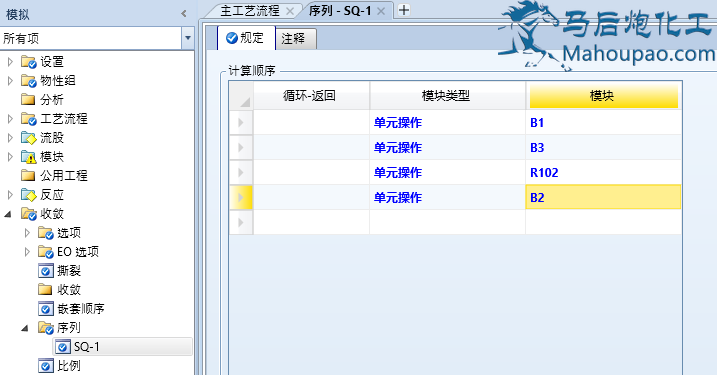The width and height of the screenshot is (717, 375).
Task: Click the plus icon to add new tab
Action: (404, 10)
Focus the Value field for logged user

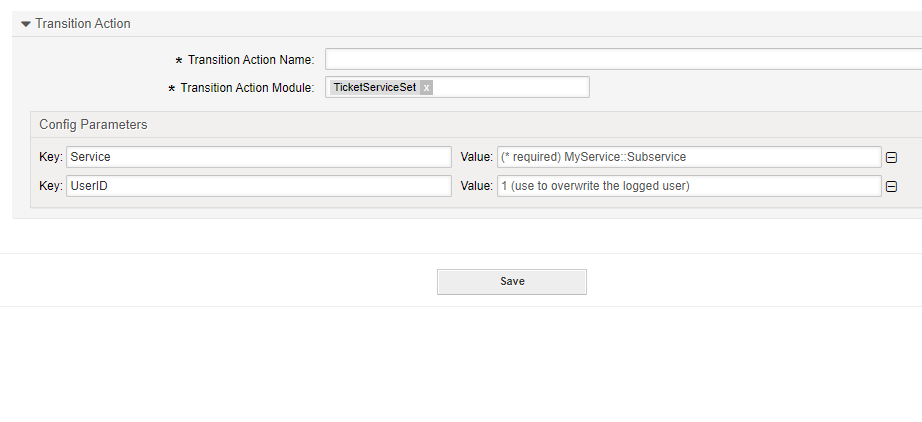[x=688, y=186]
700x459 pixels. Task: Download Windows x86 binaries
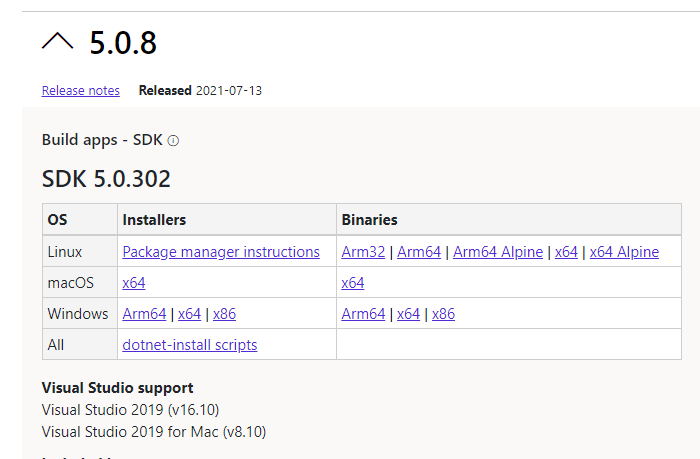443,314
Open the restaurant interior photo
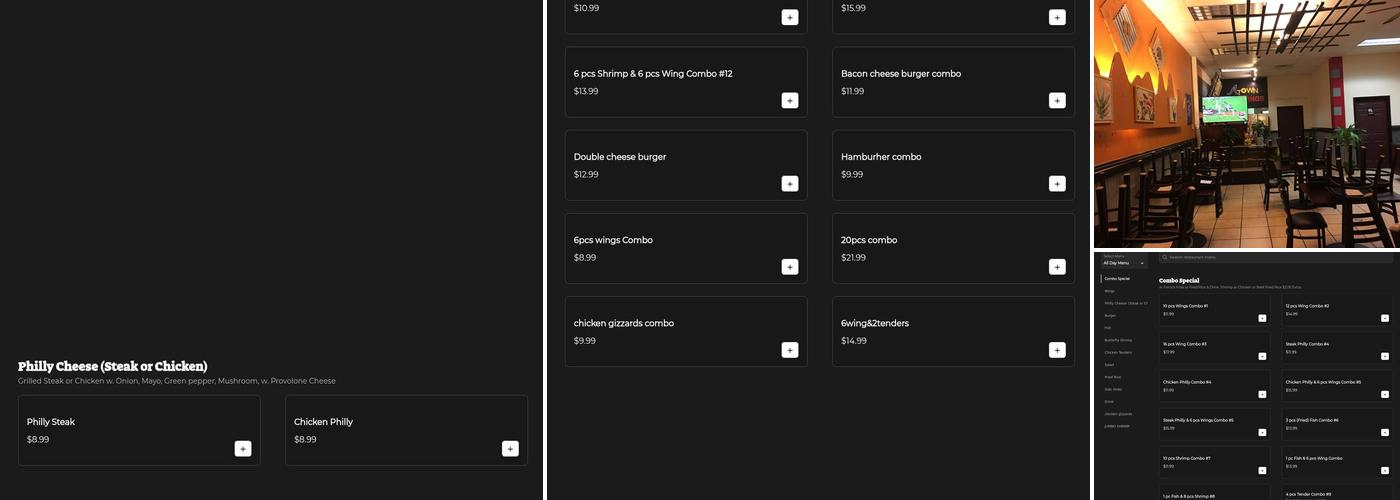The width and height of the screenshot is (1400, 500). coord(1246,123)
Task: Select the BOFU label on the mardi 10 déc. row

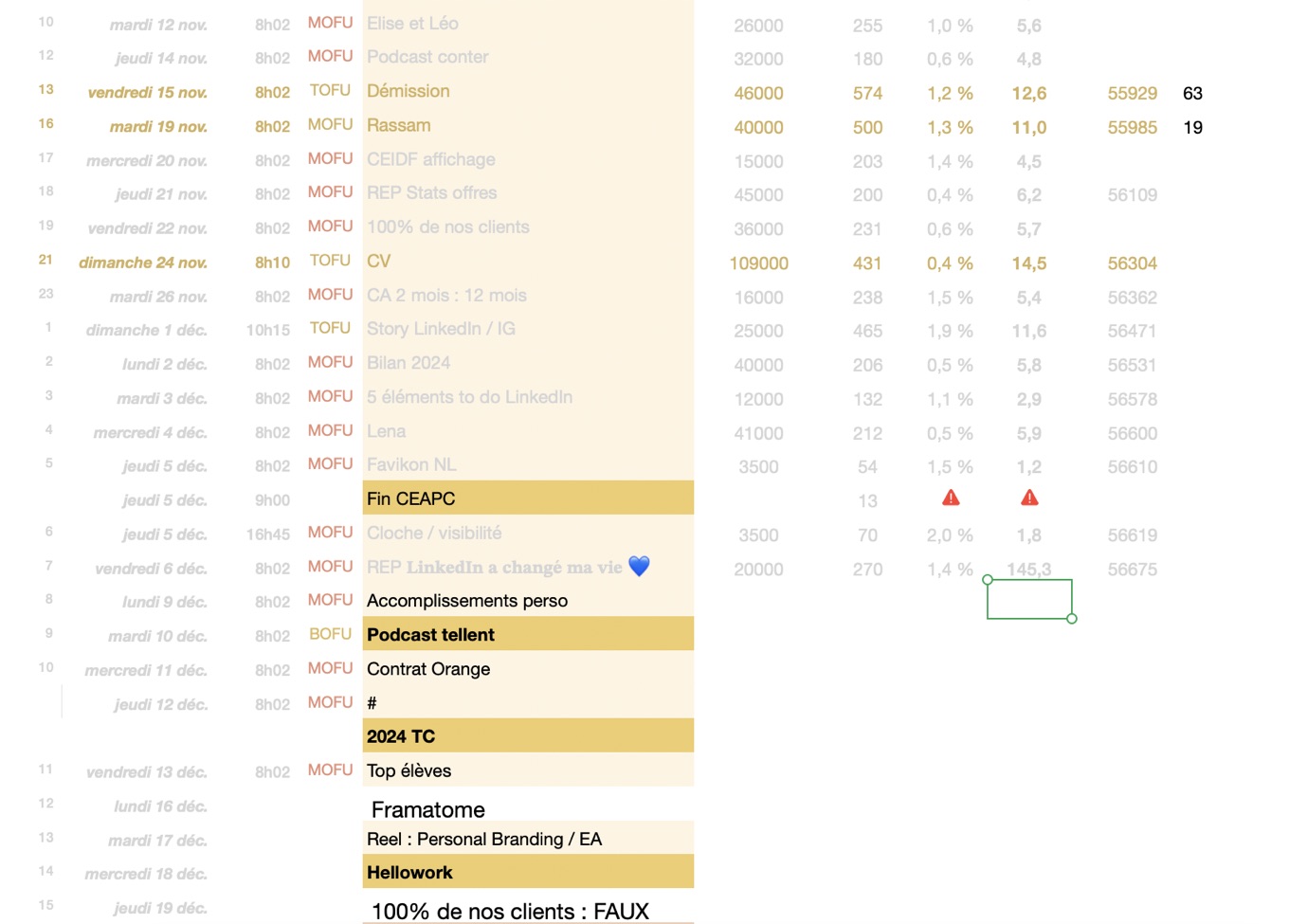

---*---

Return every line of the entries that contains the word "Task", matching case exactly.

Task: Click the plus icon to add new tab
700x459 pixels. Task: Download Windows x86 binaries
Task: Select the BOFU label on the mardi 10 déc. row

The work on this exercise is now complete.